Son dos fotocopias: ella y él, reproducidas en cada detalle del carácter, de la forma de ser. Igualitos, hubiera dicho mi abuela, roncando de risa mientras la familia esperaba que terminara de preparar sus tamalitos verdes.
Ambos eran nietos fuera del matrimonio y amantes de una boda con lluvia que arruinó el toldo árabe y la comida criolla. Debajo de las mesas se escondieron hasta que pasó el temporal y allí le cogió la mano por segunda vez y ella se dejó besar.
Se dejó. No le preocupó que terminara la lluvia y él le propusiera esconderse por el día en una remota casa de playa fuera de la ciudad, no le preocupó el olor de humedad con que se abrió la puerta principal ni el sonido a vacío de los resortes de su cama.Se entregó a él. Caminó por los tramos empolvados del pueblo, bajo las paredes descascaradas. El cielo limpio. Pasaron la noche frente a un fuego a las orillas y regresaron a la humedad del dormitorio para amarse con mayor precisión y conocimiento, para borrar algunas dudas y que ella supiese para siempre que su cuerpo era una caja de sorpresas. Que él tenía razón en pensar que–siendo Escorpio–no se conocía, que tenía la pasión dormida con un sigilo de adolescente.
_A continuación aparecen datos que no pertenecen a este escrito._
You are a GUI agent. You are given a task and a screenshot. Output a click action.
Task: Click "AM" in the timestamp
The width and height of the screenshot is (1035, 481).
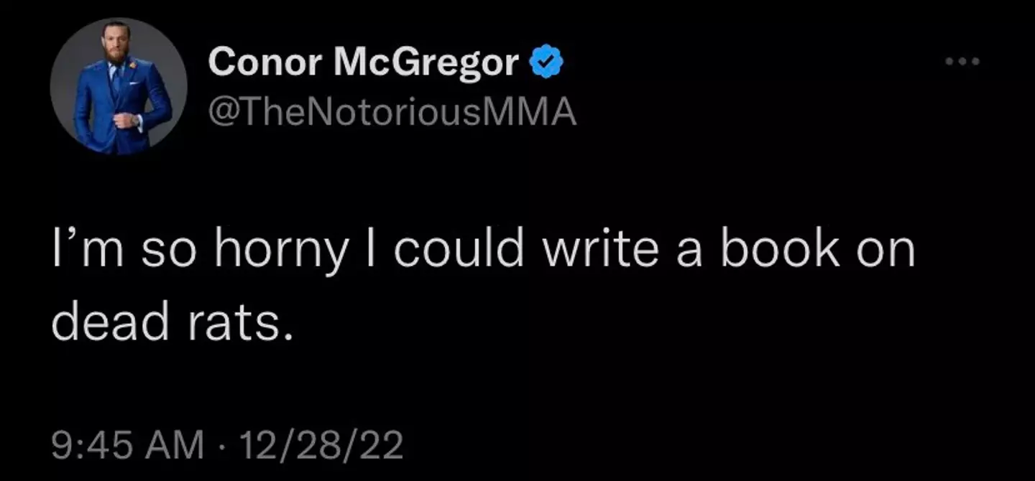click(178, 445)
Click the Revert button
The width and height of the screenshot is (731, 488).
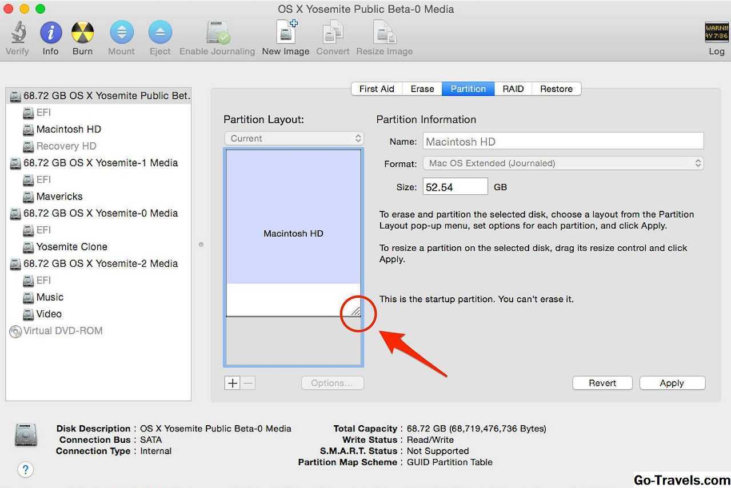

Ella volvió a la universidad al lunes siguiente. Llovía en la vereda donde tomó el colectivo y el silencio de la caminata hasta la facultad la terminó de absorber. Somos almas gemelas dijeron los recuerdos del sábado. Vamos a durar poco dijeron los silencios del domingo. Tengo que pasar por esto otra vez dijo su cabellera negra, larga, esperando una llamada o un mensaje que nunca llegó.
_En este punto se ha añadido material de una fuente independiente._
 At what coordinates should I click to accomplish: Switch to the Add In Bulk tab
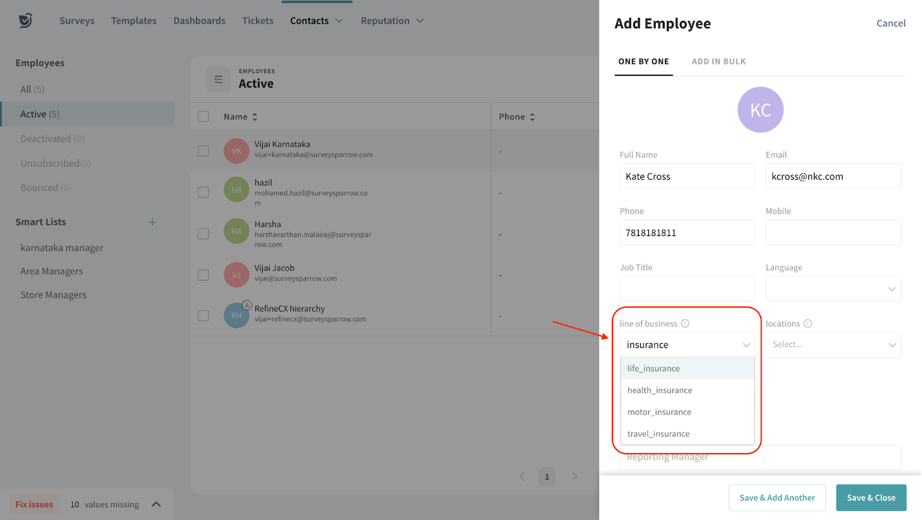tap(719, 62)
Fueron almas gemelas, dos fotocopias, dos hijos de la ciudad de las lamentaciones y las azoteas de polvo. Fueron copiados por otros, malinterpretados y finalmente se filmó una película sobre su primer encuentro donde se extraviaron sus nombres. Esa fue la película que nosotros vimos, la que nos obligó a tener hijos, nietos, yernos, para que no prosperara el infortunio del desamor original.